Задания к выполнению ::
1. В каком году, согласно очерку о Клестове-Ангарском, он создал «Книгоиздательство писателей в Москве»?
2. Допишите продолжение очерка о Клестове-Ангарском, начав сразу после его последнего предложения.

№2, 1992/Очерки былого

Литературные воспоминания. Публикация М. Ангарской

Предлагаю читателям отрывок из рукописи моего отца Н. С. Клестова-Ангарского (1873 – 1941). Псевдоним взят во время царской ссылки на берега Ангары.

Николай Клестов-Ангарский – участник революционного движения. В 1905 году в Харькове был арестован и сослан на пять лет в Туруханский край, но из пересыльной омской тюрьмы бежал, прибыл в Москву, где поселился нелегально по паспорту А. Н. Масленникова. Здесь Клестову-Ангарскому удалось устроиться на книжном складе «Весна» старшим продавцом. Продолжая нелегальную деятельность, он способствовал изданию ряда политических брошюр и «Капитала» К. Маркса в переводе Скворцова-Степанова.

По издательским делам Клестов-Ангарский был связан с купцом Г. А. Блюменбергом, который представлял парижские бумажные фабрики «Пализен». Наличие бумаги помогло организовать издание литературных сборников «Земля».

«Книгоиздательство писателей в Москве» Клестов-Ангарский создал в 1912 году. В него вступили лучшие писатели России реалистического направления: Бунин, Куприн, Леонид Андреев, Вересаев, Сергеев-Ценский, Шмелев, Серафимович и др. Пережив войну и революцию, издательство просуществовало до. 1923 года.

Литературный критик, издатель, редактор, Клестов-Ангарский был видным общественным деятелем, просветителем, поборником культуры. Бережно относясь к традициям русской литературы, он призывал изучать классиков, ибо это расширяет кругозор, прививает хороший вкус, помогает создавать новую культуру, литературу.

С 1917 по 1929 год Клестов-Ангарский – член президиума Исполкома Моссовета. Заведует отделом печати Москвы. Занимая ряд государственных постов как в нашей стране, так и на дипломатической работе за рубежом, Николай Семенович продолжает активно заниматься литературой. Организует широкоизвестное издательство «Недра», выпускает альманахи под тем же названием. Клестов-Ангарский являлся директором и главным» редактором издательства «Недра». Писатели дружески называли Николая Семеновича «охотником за талантами». Это он открыл таких писателей, как Михаил Булгаков, Никандров, Подъячев, впервые опубликовал «Железный поток» Серафимовича. В «Недрах», которые просуществовали почти десять лет, печатались многие известные советские писатели старшего поколения: Федин, Вересаев, Эренбург, Алексей Толстой. Там опубликовал свои ранние стихи Николай Тихонов. В 1937 – 1939 годах Н. С. Клестов-Ангарский возглавлял акционерное общество «Международная книга».

Записи по поиску объектов

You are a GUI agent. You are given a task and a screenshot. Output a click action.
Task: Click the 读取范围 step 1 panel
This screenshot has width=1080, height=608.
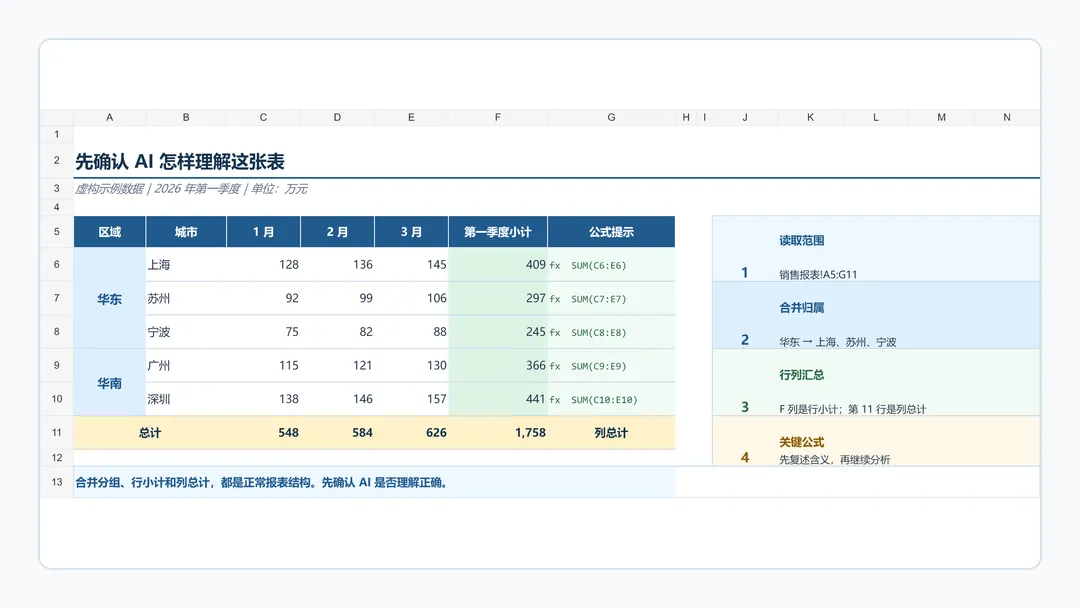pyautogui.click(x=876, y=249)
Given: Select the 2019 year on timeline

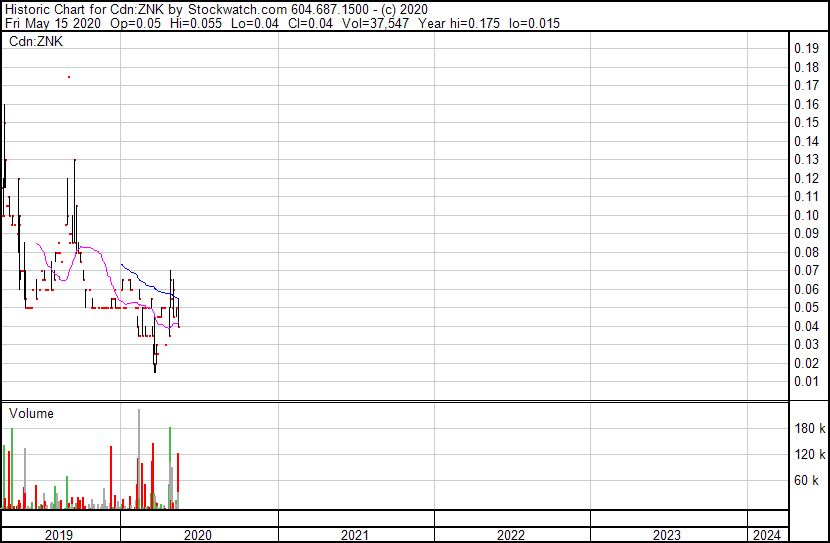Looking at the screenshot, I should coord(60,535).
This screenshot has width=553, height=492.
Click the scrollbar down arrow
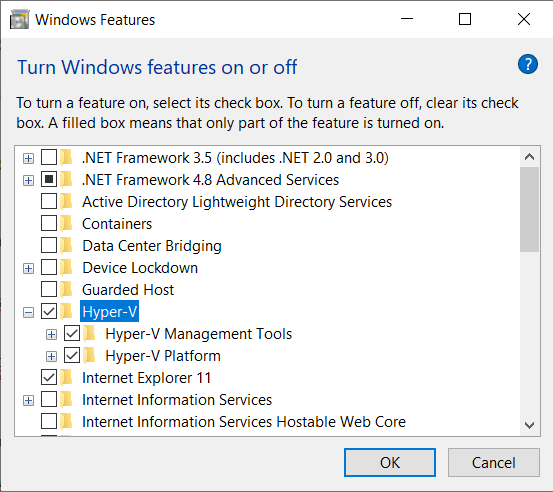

Решённые задачи ::
1. В 1912 году.

2.
В последние годы жизни Николай Семенович усиленно занимался и исследовательской и литературно-публицистической деятельностью. Помогал В. Д. Бонч-Бруевичу организовать литературный музей.

Начал писать воспоминания, но 11 мая 1940 года был, как и многие его соратники, арестован и погиб…

Сохранились письма В. Д. Бонч-Бруевича к моему отцу, в которых он касается его литературных воспоминаний. Январь 1939 года: «Дорогой Николай Семенович!

С большим вниманием прочел присланную часть Ваших литературных воспоминаний. Нечего и говорить о том, что они представляют очень интересный документ тех литературно-издательских отношений, которые были у нас свыше 20-ти лет назад и в которых Вы принимали такое деятельное участие. Публикация писем: Вересаева, Шмелева, Ценского, Чирикова и других придает Вашим воспоминаниям еще большую документальность. Описание всех внутренних отношений вводит читателя в ту закулисную сторону издательско-литературной деятельности, которую так необходимо знать, чтобы представить себе, как возникали издательства, что они преследовали, что ими руководило и кто были их руководители. Само собой понятно, что Вашу рукопись мы очень охотно приобретем по нашим музейно-архивным ценам, с тем, что авторское право остается за Вами, это будет оговорено в особом протокольном постановлении.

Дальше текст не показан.